> EXPLORE THE MATERIAL
1. Transcribe the article on disability bias cases below, from "The holding in" to "potential future disability.".
2. Using the article on disability bias cases below, say whether each statement agrees with it. Answer yes or no, and quote the words that decide it. (a) The Seventh Circuit decided in favor of BNSF. (b) Kimberly Lowe lost her job for refusing to cancel a trip to Kenya. (c) Robert Dinerstein sees the Seventh Circuit holding as problematic.

> QUOTED PASSAGE
== Segment start ==

Once the employer knew of the employee’s need, it was required to engage in the interactive process to identify a reasonable accommodation. The Eighth Circuit specifically noted that referring the employee to the employee handbook was not enough. Moreover, had the employer engaged in the interactive process, it might have identified a reasonable accommodation; “After all, [the employer] was only obligated to provide a reasonableaccommodation, not the particular one [the employee] requested.”

Disability Risk Creates ‘Catch-22' for Workers in Bias Cases (1)

A railroad didn’t violate federal law when it refused to hire an obese applicant because of the risk of possible health issues. And another employer could fire a worker before a trip to Africa where she potentially could catch Ebola.

These two recent federal appeals court rulings add to growing precedent that says future disabilities aren’t covered by federal anti-discrimination law.

This interpretation clashes with the advocacy of the U.S. Equal Employment Opportunity Commission, which has brought at least one case arguing a worker doesn’t need to have a current physiological disorder to be protected under the Americans with Disabilities Act. At least five appeals courts have confronted this issue and ruled for the employers, providing latitude in hiring and firing of workers for potential disabilities.

The U.S. Court of Appeals for the Seventh Circuit was the latest to rule on the issue Oct. 29, with a decision in favor of Burlington Northern Santa Fe Railway Co. BNSF refused to hire applicant Ronald Shell because of the risk of obesity-related medical problems, including sleep apnea, diabetes, and heart disease. Shell originally charged that obesity alone should be considered a protected disorder, an argument several appeals courts—including the Seventh—have rejected. The EEOC has advocated for that position, aligning with medical- and science-based groups that say obese individuals need protections.

In the BNSF case, the EEOC argued that not hiring a worker because of fears that his obesity would lead to future disabilities should be considered disparate treatment based on “perceived impairment” covered under the ADA’s “regarded as” provision. That means a qualified individual could only be excluded from the position if he posed a direct threat to health or safety.

The agency’s Office of Legal Counsel said in a statement that its “position is that the statute’s protections can apply if the individual is discriminated against based on this type of employer fear of a future impairment, even absent a prior or present impairment.”

The holding in the Seventh Circuit is problematic and results in “a classic ADA Catch-22” that allows the employer to argue the person doesn’t have a disability and yet base its decision on that very concern, said Robert Dinerstein, a law professor at the Disability Rights Law Clinic at American University.

The Eleventh Circuit also recently came to this conclusion, in a case brought by the EEOC against STME LLC, a company that owned a Tampa, Fla.-based Massage Envy location in Florida. The appeals court in September ruled that the agency couldn’t press claims on behalf of massage therapist Kimberly Lowe who was fired for refusing to cancel a trip to Ghana because her employer feared she would contract the rare but deadly Ebola virus. Likewise, the court ruled that the ADA doesn’t protect against discrimination based on the perception of a potential future disability.

In the Massage Envy case, the EEOC said its position is that the statute should apply to the worker because of an ADA provision prohibiting discrimination based on an individual’s association with an individual with a disability. That includes situations such as an employer taking adverse action against someone who did volunteer work for people with AIDS and the action was motivated by that relationship.

The EEOC’s Office of Legal Counsel provided a statement via email and said the same should apply case “to protect an individual from job discrimination arising from ill-informed employer fears about the employee’s associates.”

The two rulings joined similar holdings in the Eighth, Ninth, and Tenth circuits.

== Segment end ==

> INFORMATION SUPPLIED
== Segment start ==

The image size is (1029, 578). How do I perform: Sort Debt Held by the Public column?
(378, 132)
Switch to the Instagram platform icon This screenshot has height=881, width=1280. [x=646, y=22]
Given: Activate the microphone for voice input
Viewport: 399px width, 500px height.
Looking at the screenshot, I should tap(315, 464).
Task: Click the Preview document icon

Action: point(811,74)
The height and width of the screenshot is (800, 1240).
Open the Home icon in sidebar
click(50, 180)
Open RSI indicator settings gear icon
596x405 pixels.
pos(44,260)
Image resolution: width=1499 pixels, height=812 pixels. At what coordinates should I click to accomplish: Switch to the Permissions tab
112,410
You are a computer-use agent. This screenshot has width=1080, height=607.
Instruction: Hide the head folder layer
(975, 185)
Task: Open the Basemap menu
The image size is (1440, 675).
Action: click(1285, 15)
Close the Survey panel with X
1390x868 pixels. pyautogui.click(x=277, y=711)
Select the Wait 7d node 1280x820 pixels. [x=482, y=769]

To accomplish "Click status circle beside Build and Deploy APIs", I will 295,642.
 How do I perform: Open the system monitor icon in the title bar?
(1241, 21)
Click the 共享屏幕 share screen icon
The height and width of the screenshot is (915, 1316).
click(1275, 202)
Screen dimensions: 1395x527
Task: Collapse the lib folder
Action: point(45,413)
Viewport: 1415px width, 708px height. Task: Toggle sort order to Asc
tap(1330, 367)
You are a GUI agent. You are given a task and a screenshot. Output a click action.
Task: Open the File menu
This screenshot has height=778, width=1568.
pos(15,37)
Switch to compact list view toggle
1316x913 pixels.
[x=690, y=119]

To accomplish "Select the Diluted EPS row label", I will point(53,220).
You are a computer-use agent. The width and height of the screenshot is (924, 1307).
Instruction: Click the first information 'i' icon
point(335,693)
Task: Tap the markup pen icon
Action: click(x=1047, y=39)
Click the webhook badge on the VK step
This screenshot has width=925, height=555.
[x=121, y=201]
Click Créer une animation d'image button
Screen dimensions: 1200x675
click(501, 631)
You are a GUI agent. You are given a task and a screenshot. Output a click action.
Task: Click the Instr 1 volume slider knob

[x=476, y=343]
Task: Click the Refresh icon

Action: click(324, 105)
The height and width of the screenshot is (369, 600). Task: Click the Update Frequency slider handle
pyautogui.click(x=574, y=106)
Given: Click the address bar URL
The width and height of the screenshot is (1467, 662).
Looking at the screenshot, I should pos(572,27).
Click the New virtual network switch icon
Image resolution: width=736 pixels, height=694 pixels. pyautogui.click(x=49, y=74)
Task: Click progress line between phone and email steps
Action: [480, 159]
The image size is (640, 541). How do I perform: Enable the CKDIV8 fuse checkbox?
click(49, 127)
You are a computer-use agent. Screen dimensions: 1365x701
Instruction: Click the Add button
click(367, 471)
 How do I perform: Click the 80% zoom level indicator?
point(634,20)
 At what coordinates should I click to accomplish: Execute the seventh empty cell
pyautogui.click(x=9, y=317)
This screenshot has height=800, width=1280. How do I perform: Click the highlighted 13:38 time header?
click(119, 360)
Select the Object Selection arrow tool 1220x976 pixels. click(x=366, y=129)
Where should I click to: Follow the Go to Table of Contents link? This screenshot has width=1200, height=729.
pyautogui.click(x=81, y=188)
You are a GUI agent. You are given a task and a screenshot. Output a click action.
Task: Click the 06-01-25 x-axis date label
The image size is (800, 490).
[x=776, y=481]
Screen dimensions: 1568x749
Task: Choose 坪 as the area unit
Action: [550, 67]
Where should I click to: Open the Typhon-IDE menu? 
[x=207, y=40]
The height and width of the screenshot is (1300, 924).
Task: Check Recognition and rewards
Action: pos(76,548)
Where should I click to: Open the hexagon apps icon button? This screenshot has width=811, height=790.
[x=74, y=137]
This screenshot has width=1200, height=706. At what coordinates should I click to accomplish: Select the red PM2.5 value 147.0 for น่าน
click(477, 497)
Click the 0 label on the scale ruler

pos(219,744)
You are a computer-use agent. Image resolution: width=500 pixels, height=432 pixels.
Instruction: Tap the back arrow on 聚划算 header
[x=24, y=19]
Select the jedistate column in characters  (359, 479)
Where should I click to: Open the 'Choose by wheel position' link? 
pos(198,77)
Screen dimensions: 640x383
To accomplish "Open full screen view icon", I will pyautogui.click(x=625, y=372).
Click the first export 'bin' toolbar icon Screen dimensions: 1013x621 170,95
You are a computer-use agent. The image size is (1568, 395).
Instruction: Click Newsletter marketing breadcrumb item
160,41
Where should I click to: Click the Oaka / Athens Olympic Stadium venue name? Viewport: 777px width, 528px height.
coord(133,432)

== Segment end ==

> RESPONSES BY ITEM NUMBER
1.
The holding in the Seventh Circuit is problematic and results in “a classic ADA Catch-22” that allows the employer to argue the person doesn’t have a disability and yet base its decision on that very concern, said Robert Dinerstein, a law professor at the Disability Rights Law Clinic at American University.

The Eleventh Circuit also recently came to this conclusion, in a case brought by the EEOC against STME LLC, a company that owned a Tampa, Fla.-based Massage Envy location in Florida. The appeals court in September ruled that the agency couldn’t press claims on behalf of massage therapist Kimberly Lowe who was fired for refusing to cancel a trip to Ghana because her employer feared she would contract the rare but deadly Ebola virus. Likewise, the court ruled that the ADA doesn’t protect against discrimination based on the perception of a potential future disability.

2.
(a) Yes: "with a decision in favor of Burlington Northern Santa Fe Railway Co."
(b) No: "fired for refusing to cancel a trip to Ghana"
(c) Yes: "The holding in the Seventh Circuit is problematic"